--- BEGIN Exercise input ---

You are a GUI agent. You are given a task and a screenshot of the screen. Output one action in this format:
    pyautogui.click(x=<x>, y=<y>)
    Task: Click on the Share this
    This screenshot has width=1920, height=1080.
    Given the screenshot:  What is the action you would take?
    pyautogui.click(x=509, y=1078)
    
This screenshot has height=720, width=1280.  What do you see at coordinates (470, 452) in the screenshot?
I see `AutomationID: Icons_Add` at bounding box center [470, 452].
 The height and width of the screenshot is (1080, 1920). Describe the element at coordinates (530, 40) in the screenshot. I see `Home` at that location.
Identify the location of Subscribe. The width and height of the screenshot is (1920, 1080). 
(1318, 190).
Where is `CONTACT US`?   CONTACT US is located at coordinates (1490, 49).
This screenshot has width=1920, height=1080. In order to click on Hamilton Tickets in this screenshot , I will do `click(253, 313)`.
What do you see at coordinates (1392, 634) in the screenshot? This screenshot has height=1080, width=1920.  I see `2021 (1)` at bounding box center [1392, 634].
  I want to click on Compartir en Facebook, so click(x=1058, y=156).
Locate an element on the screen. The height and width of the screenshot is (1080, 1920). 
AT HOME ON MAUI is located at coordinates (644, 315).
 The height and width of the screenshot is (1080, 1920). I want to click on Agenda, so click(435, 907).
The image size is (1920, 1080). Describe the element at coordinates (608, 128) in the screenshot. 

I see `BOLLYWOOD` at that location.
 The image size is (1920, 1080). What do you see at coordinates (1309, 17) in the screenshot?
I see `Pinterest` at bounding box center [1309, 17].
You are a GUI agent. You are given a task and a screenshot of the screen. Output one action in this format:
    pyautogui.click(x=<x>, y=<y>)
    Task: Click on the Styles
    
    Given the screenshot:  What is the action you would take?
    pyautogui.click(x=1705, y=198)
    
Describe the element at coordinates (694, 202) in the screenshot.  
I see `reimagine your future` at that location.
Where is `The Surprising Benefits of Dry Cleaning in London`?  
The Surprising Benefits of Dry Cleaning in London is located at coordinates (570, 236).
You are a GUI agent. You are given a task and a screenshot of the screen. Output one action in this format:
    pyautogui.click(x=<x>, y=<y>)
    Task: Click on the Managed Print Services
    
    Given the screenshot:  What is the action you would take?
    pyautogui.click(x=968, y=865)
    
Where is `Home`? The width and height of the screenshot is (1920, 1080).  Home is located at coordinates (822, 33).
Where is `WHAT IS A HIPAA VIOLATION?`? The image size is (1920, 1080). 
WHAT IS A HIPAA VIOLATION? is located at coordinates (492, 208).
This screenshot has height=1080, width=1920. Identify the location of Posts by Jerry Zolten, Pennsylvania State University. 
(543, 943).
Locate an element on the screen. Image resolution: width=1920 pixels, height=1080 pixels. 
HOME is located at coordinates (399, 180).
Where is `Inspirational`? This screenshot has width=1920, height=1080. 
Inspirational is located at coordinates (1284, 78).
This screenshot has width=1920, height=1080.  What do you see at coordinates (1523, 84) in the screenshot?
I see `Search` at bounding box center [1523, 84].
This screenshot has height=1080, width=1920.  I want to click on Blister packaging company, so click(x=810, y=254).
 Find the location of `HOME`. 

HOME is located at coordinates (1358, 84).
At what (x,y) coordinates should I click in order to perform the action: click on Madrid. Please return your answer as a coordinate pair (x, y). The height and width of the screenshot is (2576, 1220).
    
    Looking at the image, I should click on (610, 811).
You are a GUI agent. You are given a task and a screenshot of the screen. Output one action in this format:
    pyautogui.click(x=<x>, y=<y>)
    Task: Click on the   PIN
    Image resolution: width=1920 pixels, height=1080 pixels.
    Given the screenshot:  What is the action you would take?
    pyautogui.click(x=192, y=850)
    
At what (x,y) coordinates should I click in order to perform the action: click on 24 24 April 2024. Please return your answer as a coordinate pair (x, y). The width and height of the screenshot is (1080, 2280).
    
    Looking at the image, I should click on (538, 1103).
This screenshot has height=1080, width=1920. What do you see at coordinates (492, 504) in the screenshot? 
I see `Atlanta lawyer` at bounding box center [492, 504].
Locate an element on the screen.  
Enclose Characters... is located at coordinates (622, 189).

--- END Exercise input ---

Please rewrite the entries above, changing every "GUI agent" to "UI agent" and leaving everything else unchanged.

You are a UI agent. You are given a task and a screenshot of the screen. Output one action in this format:
    pyautogui.click(x=<x>, y=<y>)
    Task: Click on the Share this
    This screenshot has width=1920, height=1080.
    Given the screenshot:  What is the action you would take?
    pyautogui.click(x=509, y=1078)
    
This screenshot has height=720, width=1280.  What do you see at coordinates (470, 452) in the screenshot?
I see `AutomationID: Icons_Add` at bounding box center [470, 452].
 The height and width of the screenshot is (1080, 1920). Describe the element at coordinates (530, 40) in the screenshot. I see `Home` at that location.
Identify the location of Subscribe. The width and height of the screenshot is (1920, 1080). 
(1318, 190).
Where is `CONTACT US`?   CONTACT US is located at coordinates (1490, 49).
This screenshot has width=1920, height=1080. In order to click on Hamilton Tickets in this screenshot , I will do `click(253, 313)`.
What do you see at coordinates (1392, 634) in the screenshot? This screenshot has height=1080, width=1920.  I see `2021 (1)` at bounding box center [1392, 634].
  I want to click on Compartir en Facebook, so click(x=1058, y=156).
Locate an element on the screen. The height and width of the screenshot is (1080, 1920). 
AT HOME ON MAUI is located at coordinates (644, 315).
 The height and width of the screenshot is (1080, 1920). I want to click on Agenda, so click(435, 907).
The image size is (1920, 1080). Describe the element at coordinates (608, 128) in the screenshot. 

I see `BOLLYWOOD` at that location.
 The image size is (1920, 1080). What do you see at coordinates (1309, 17) in the screenshot?
I see `Pinterest` at bounding box center [1309, 17].
You are a UI agent. You are given a task and a screenshot of the screen. Output one action in this format:
    pyautogui.click(x=<x>, y=<y>)
    Task: Click on the Styles
    
    Given the screenshot:  What is the action you would take?
    pyautogui.click(x=1705, y=198)
    
Describe the element at coordinates (694, 202) in the screenshot.  
I see `reimagine your future` at that location.
Where is `The Surprising Benefits of Dry Cleaning in London`?  
The Surprising Benefits of Dry Cleaning in London is located at coordinates (570, 236).
You are a UI agent. You are given a task and a screenshot of the screen. Output one action in this format:
    pyautogui.click(x=<x>, y=<y>)
    Task: Click on the Managed Print Services
    
    Given the screenshot:  What is the action you would take?
    pyautogui.click(x=968, y=865)
    
Where is `Home`? The width and height of the screenshot is (1920, 1080).  Home is located at coordinates (822, 33).
Where is `WHAT IS A HIPAA VIOLATION?`? The image size is (1920, 1080). 
WHAT IS A HIPAA VIOLATION? is located at coordinates (492, 208).
This screenshot has height=1080, width=1920. Identify the location of Posts by Jerry Zolten, Pennsylvania State University. 
(543, 943).
Locate an element on the screen. Image resolution: width=1920 pixels, height=1080 pixels. 
HOME is located at coordinates (399, 180).
Where is `Inspirational`? This screenshot has width=1920, height=1080. 
Inspirational is located at coordinates (1284, 78).
This screenshot has width=1920, height=1080.  What do you see at coordinates (1523, 84) in the screenshot?
I see `Search` at bounding box center [1523, 84].
This screenshot has height=1080, width=1920.  I want to click on Blister packaging company, so click(x=810, y=254).
 Find the location of `HOME`. 

HOME is located at coordinates (1358, 84).
At what (x,y) coordinates should I click in order to perform the action: click on Madrid. Please return your answer as a coordinate pair (x, y). The height and width of the screenshot is (2576, 1220).
    
    Looking at the image, I should click on (610, 811).
You are a UI agent. You are given a task and a screenshot of the screen. Output one action in this format:
    pyautogui.click(x=<x>, y=<y>)
    Task: Click on the   PIN
    Image resolution: width=1920 pixels, height=1080 pixels.
    Given the screenshot:  What is the action you would take?
    pyautogui.click(x=192, y=850)
    
At what (x,y) coordinates should I click in order to perform the action: click on 24 24 April 2024. Please return your answer as a coordinate pair (x, y). The width and height of the screenshot is (1080, 2280).
    
    Looking at the image, I should click on (538, 1103).
This screenshot has height=1080, width=1920. What do you see at coordinates (492, 504) in the screenshot? 
I see `Atlanta lawyer` at bounding box center [492, 504].
Locate an element on the screen.  
Enclose Characters... is located at coordinates (622, 189).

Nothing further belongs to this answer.